++++ MATERIAL TO PROCESS

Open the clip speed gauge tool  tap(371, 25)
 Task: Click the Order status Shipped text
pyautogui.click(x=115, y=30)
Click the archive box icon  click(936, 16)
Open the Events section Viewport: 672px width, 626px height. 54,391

++++++++
++++ MATERIAL TO PROCESS

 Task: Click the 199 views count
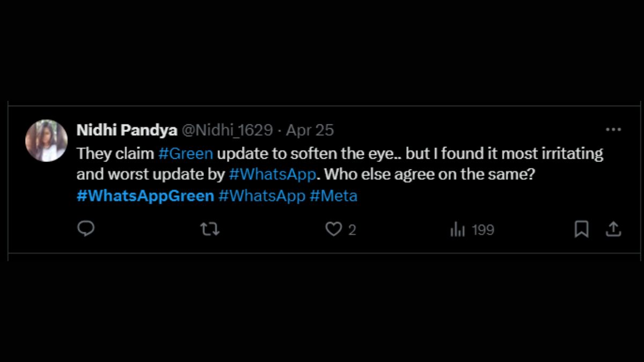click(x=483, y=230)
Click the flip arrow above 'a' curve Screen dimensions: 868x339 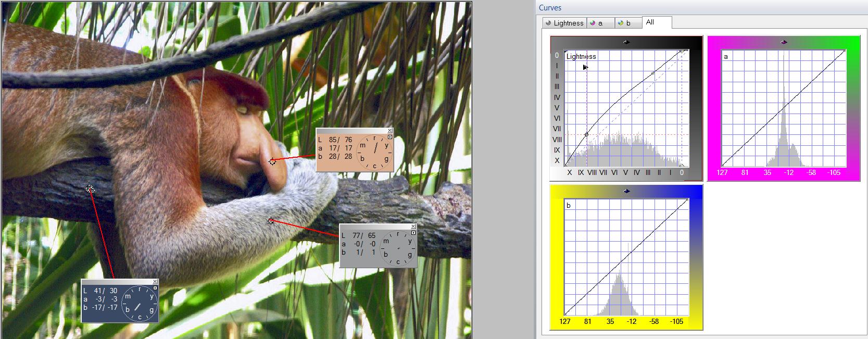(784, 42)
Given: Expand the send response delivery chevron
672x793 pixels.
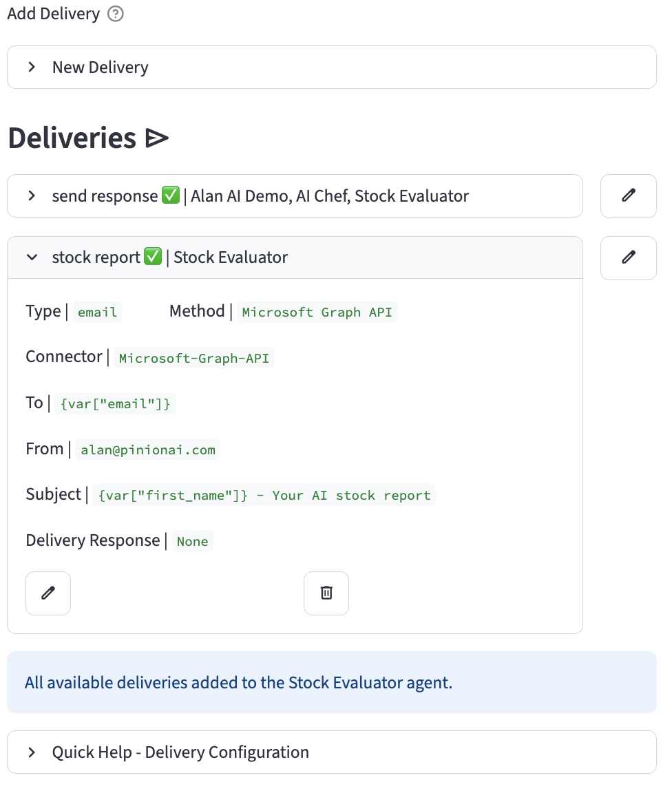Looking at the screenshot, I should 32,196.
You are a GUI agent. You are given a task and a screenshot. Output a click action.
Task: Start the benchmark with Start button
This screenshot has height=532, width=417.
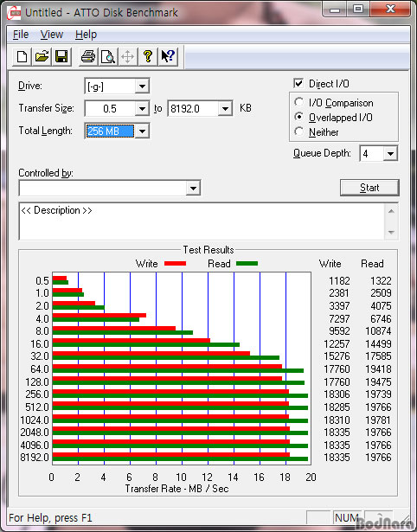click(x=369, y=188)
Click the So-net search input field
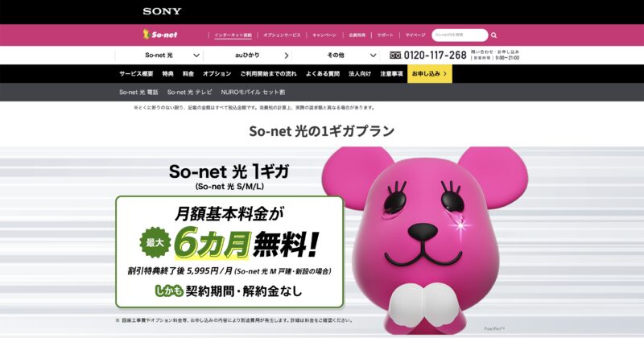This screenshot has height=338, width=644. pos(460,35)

++++++++
++++ MATERIAL TO PROCESS

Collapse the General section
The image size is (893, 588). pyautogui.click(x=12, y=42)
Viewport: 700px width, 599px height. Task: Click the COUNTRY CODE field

++++++++

### BRIEF
Reproduce each line of the data containing the word "Viewport".

### RESULT OF THE TASK
Open the Events section Viewport: 672px width, 626px height. 54,391
Viewport: 700px width, 599px height. Task: Click the COUNTRY CODE field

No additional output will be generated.